The Nazca booby, a Galpagos Island seabird, emerges from its shell ready to kill its brother or sister. Wake Forest University biologists and their colleagues have linked the murderous behavior to high levels of testosterone and other male hormones found in the hatchlings.
The study appears in the June 18 edition of the online journal PLoS ONE available at http://www.plosone.org/doi/pone.002460.
The elevated levels of male hormones, called androgens, increase aggression in both male and female chicks and prepare the birds to fight to the death as soon as they hatch, said David J. Anderson, professor of biology at Wake Forest and project leader.
Much of the field work was completed by Martina Mller, while she was a graduate student at Wake Forest.
"The older of two Nazca booby hatchlings unconditionally attacks and ejects the younger from the nest within days of hatching," Anderson said.
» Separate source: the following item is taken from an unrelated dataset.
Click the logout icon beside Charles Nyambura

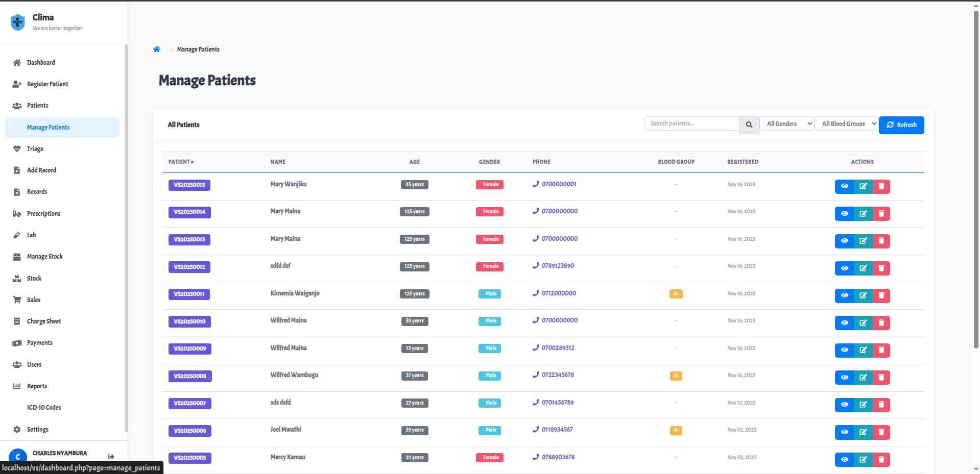(x=111, y=457)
Because Nazca boobies have difficulty raising more than one chick, it is important for the older chick to vanquish the younger one in order to increase its own chances of survival.
According to the study, the high hormone levels also cause the surviving chicks to behave like bullies after they grow up. They frequently seek out nestlings in their colony, and during those visits they often bite and push around the defenseless youngsters.
Blood samples were taken from Nazca booby chicks within 24 hours of hatching. In 15 nests with two eggs, blood samples were taken from both hatchlings. Samples were also taken from 15 hatchlings in one-egg nests. Then, blood hormones were analyzed by researchers at the University of Maryland, who co-authored the study. For comparison, the researchers did the same for blue-footed boobies, a closely related species.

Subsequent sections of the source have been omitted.